### Your goal
Copy the records below verbatim, from the first line through the line containing "Reference Number (374, 524)", inclusive, and output nothing else.

(Stored data entries)
━━━━━━

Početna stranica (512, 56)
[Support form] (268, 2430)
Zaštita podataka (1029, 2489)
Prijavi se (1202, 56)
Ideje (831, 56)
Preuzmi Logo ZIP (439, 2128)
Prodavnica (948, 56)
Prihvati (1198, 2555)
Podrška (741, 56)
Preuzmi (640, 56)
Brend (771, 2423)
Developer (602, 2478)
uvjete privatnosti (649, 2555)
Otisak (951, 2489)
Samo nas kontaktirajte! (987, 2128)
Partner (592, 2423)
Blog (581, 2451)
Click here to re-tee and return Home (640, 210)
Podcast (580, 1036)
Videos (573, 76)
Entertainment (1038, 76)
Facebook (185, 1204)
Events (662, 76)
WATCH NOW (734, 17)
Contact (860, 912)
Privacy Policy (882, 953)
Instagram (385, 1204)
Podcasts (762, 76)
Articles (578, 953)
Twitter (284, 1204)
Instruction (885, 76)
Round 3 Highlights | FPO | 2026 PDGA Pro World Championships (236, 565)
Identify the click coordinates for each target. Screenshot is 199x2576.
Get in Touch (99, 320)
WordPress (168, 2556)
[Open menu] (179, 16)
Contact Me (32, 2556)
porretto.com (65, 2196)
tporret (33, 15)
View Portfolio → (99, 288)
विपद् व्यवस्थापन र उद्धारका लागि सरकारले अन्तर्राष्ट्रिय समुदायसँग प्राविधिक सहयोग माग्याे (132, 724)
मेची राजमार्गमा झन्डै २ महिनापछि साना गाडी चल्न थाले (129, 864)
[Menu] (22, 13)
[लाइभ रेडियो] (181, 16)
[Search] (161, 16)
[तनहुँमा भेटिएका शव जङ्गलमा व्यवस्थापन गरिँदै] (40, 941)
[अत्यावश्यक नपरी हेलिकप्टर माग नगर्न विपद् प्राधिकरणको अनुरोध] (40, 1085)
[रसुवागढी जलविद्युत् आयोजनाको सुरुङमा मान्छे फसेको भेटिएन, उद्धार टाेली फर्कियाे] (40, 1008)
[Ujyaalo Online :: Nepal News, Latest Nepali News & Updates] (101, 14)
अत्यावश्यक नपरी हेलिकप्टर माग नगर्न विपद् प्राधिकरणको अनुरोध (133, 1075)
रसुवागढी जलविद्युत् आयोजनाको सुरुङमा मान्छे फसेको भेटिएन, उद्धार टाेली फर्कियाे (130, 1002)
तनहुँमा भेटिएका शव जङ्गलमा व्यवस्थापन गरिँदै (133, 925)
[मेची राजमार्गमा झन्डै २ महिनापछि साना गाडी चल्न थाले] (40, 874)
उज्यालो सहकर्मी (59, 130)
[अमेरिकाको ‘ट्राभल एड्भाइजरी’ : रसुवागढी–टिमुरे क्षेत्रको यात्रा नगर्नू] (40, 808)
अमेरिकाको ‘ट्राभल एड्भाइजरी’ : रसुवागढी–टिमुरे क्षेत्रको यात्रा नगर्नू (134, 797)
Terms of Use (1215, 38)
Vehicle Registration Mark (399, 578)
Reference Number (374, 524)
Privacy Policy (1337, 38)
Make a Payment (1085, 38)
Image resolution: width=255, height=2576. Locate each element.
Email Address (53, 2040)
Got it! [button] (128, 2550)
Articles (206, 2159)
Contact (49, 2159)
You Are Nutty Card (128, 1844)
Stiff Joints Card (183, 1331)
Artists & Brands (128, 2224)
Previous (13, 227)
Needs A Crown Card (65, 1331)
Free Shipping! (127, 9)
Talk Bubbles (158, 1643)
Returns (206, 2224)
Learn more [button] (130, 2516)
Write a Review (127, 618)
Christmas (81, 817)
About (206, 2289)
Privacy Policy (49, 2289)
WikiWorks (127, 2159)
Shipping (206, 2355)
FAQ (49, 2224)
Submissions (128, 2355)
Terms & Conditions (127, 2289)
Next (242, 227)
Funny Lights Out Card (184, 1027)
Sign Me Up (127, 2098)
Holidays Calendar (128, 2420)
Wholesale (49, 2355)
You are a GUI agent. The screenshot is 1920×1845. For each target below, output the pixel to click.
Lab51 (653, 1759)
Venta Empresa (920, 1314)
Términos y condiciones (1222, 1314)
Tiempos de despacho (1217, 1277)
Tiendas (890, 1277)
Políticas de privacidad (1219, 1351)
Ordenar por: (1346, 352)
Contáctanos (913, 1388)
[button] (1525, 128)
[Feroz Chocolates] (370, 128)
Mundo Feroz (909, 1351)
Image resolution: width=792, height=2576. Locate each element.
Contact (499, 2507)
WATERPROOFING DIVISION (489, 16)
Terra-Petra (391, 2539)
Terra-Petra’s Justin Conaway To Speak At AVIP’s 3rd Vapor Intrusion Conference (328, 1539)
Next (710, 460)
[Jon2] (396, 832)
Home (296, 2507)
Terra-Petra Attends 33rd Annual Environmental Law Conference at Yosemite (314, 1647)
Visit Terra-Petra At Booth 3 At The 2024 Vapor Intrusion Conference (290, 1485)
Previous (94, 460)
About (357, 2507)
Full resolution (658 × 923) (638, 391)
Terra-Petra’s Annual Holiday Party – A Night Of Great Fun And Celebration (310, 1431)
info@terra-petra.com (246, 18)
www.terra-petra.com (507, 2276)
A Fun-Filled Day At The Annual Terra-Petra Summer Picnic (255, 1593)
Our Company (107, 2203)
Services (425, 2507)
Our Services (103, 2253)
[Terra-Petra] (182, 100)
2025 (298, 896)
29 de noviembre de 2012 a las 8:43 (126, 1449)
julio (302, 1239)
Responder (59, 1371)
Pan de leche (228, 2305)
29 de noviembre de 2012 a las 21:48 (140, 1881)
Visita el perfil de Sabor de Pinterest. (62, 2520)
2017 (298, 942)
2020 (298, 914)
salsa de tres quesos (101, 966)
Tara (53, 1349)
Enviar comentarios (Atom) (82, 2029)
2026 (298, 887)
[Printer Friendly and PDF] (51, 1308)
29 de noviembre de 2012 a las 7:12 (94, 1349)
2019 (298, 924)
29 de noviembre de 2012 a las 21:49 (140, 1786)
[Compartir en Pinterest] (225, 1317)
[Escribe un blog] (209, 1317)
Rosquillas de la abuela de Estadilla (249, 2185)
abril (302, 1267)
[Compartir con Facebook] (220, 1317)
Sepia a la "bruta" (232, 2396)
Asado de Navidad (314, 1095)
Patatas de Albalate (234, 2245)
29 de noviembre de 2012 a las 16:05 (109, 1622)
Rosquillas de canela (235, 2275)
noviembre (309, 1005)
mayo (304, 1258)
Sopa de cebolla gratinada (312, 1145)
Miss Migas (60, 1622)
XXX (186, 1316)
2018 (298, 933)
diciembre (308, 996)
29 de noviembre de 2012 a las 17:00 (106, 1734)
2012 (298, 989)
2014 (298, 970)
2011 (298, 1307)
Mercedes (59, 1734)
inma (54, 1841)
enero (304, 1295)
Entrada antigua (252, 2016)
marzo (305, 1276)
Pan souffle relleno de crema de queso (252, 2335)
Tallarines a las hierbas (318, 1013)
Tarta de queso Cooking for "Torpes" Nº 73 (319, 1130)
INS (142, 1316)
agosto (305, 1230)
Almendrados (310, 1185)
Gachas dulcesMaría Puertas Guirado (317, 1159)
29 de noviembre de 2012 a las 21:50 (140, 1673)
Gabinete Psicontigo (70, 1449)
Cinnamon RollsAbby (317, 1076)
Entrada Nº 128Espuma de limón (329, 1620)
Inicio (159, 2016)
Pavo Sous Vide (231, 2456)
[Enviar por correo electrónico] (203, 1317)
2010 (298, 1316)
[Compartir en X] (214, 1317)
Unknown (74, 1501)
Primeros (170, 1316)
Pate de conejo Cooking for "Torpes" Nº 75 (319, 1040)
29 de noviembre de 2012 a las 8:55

━━━━━━

### Written response
Početna stranica (512, 56)
[Support form] (268, 2430)
Zaštita podataka (1029, 2489)
Prijavi se (1202, 56)
Ideje (831, 56)
Preuzmi Logo ZIP (439, 2128)
Prodavnica (948, 56)
Prihvati (1198, 2555)
Podrška (741, 56)
Preuzmi (640, 56)
Brend (771, 2423)
Developer (602, 2478)
uvjete privatnosti (649, 2555)
Otisak (951, 2489)
Samo nas kontaktirajte! (987, 2128)
Partner (592, 2423)
Blog (581, 2451)
Click here to re-tee and return Home (640, 210)
Podcast (580, 1036)
Videos (573, 76)
Entertainment (1038, 76)
Facebook (185, 1204)
Events (662, 76)
WATCH NOW (734, 17)
Contact (860, 912)
Privacy Policy (882, 953)
Instagram (385, 1204)
Podcasts (762, 76)
Articles (578, 953)
Twitter (284, 1204)
Instruction (885, 76)
Round 3 Highlights | FPO | 2026 PDGA Pro World Championships (236, 565)
Identify the click coordinates for each target. Screenshot is 199x2576.
Get in Touch (99, 320)
WordPress (168, 2556)
[Open menu] (179, 16)
Contact Me (32, 2556)
porretto.com (65, 2196)
tporret (33, 15)
View Portfolio → (99, 288)
विपद् व्यवस्थापन र उद्धारका लागि सरकारले अन्तर्राष्ट्रिय समुदायसँग प्राविधिक सहयोग माग्याे (132, 724)
मेची राजमार्गमा झन्डै २ महिनापछि साना गाडी चल्न थाले (129, 864)
[Menu] (22, 13)
[लाइभ रेडियो] (181, 16)
[Search] (161, 16)
[तनहुँमा भेटिएका शव जङ्गलमा व्यवस्थापन गरिँदै] (40, 941)
[अत्यावश्यक नपरी हेलिकप्टर माग नगर्न विपद् प्राधिकरणको अनुरोध] (40, 1085)
[रसुवागढी जलविद्युत् आयोजनाको सुरुङमा मान्छे फसेको भेटिएन, उद्धार टाेली फर्कियाे] (40, 1008)
[Ujyaalo Online :: Nepal News, Latest Nepali News & Updates] (101, 14)
अत्यावश्यक नपरी हेलिकप्टर माग नगर्न विपद् प्राधिकरणको अनुरोध (133, 1075)
रसुवागढी जलविद्युत् आयोजनाको सुरुङमा मान्छे फसेको भेटिएन, उद्धार टाेली फर्कियाे (130, 1002)
तनहुँमा भेटिएका शव जङ्गलमा व्यवस्थापन गरिँदै (133, 925)
[मेची राजमार्गमा झन्डै २ महिनापछि साना गाडी चल्न थाले] (40, 874)
उज्यालो सहकर्मी (59, 130)
[अमेरिकाको ‘ट्राभल एड्भाइजरी’ : रसुवागढी–टिमुरे क्षेत्रको यात्रा नगर्नू] (40, 808)
अमेरिकाको ‘ट्राभल एड्भाइजरी’ : रसुवागढी–टिमुरे क्षेत्रको यात्रा नगर्नू (134, 797)
Terms of Use (1215, 38)
Vehicle Registration Mark (399, 578)
Reference Number (374, 524)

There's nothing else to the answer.